On campuses, students are bombarded with denunciations of dead white males and urged to engage in the deconstruction of all past learning and scholarship.
Not all of this takes, of course. Most students have enough good sense to see that the campus radicals' description of the world is wildly at odds with reality. But this battering away at ideas of truth and goodness does have some effect. Very many of our university graduates emerge with the default assumption thoroughly wired into their mental software. And, it seems, they carry it with them for most of their adult lives.
The default assumption predisposes them to believe that if there is slaughter in Darfur, it is our fault; if there are IEDs in Iraq, it is our fault; if peasants in Latin America are living in squalor, it is our fault; if there are climate changes that have any bad effect on anybody, it is our fault.
What they have been denied in their higher education is an accurate view of history and America's place in it. Many adults actively seek what they have been missing: witness the robust sales of books on the Founding Fathers. Witness, also, the robust sales of British historian Andrew Roberts's splendid "History of the English-Speaking Peoples Since 1900."
Roberts points out almost all the advances of freedom in the 20th century have been made by the English-speaking peoples -- Americans especially, but British, as well, and also (here his account will be unfamiliar to most American readers) Canadians, Australians and New Zealanders. And he recalls what held and holds them together by quoting a speech Winston Churchill gave in 1943 at Harvard: "Law, language, literature -- these are considerable factors. Common conceptions of what is right and decent, a marked regard for fair play, especially to the weak and poor, a stern sentiment of impartial justice and above all a love of personal freedom ... these are the common conceptions on both sides of the ocean among the English-speaking peoples."
Churchill recorded these things in his four-volume history of the English-speaking peoples up to 1900: the development of the common law, guarantees of freedom, representative government, independent courts.
More recently, Adam Hochschild, in his excellent "Breaking the Chains," tells the story of the extraordinary English men and women, motivated by deep religious belief, who successfully persuaded Britain to abolish the slave trade and then slavery itself. Their example was followed in time, and after a bloody struggle, by likeminded Americans. The default assumption portrays American slavery as uniquely evil (which it wasn't) and ignores the fact the first campaign to abolish slavery was worded in English.

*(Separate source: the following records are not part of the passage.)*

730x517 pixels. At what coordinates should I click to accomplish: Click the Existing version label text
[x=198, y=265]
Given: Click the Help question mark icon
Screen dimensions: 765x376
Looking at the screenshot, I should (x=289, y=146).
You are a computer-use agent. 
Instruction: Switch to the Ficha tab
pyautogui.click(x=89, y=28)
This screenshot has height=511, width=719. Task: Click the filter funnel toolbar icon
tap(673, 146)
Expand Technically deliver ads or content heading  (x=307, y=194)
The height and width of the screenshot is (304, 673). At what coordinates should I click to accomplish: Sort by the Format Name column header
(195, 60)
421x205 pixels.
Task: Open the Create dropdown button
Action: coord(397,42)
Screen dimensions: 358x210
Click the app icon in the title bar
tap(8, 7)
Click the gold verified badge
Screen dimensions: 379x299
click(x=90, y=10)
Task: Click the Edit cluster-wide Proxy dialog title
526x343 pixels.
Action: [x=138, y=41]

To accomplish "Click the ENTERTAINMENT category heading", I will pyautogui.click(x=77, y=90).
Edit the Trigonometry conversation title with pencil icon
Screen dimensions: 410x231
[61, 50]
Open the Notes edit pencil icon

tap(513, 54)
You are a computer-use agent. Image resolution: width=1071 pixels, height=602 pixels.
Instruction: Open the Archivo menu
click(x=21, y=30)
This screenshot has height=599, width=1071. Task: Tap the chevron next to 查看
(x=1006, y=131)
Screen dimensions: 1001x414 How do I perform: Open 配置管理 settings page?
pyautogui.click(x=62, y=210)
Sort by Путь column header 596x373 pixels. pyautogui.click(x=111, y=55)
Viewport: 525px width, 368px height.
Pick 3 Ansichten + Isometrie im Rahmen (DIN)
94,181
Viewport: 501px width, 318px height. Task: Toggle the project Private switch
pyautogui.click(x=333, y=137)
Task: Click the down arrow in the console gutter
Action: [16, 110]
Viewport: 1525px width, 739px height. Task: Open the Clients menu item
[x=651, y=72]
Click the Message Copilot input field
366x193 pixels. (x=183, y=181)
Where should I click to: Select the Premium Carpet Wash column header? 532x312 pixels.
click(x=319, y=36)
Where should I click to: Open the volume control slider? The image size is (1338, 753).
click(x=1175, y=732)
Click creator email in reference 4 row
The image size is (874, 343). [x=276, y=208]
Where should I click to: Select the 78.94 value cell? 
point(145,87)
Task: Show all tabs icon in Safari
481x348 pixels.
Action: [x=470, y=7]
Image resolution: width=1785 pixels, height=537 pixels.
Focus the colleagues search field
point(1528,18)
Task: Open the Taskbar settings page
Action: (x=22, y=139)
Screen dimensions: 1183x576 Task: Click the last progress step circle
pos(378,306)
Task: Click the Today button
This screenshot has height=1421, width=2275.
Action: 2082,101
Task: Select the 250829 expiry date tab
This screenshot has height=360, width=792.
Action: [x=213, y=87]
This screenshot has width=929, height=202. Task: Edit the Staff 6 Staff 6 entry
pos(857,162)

The default assumption gets this almost precisely upside down. Yes, there are faults in our past. But Americans and the English-speaking peoples have been far more often the lifters of oppression than the oppressors.
"There is something profoundly wrong when opposition to the war in Iraq seems to inspire greater passion than opposition to Islamist extremism," Sen. Joseph Lieberman said in a speech last week. What is profoundly wrong is that too many of us are operating off the default assumption and have lost sight of who our real enemies are.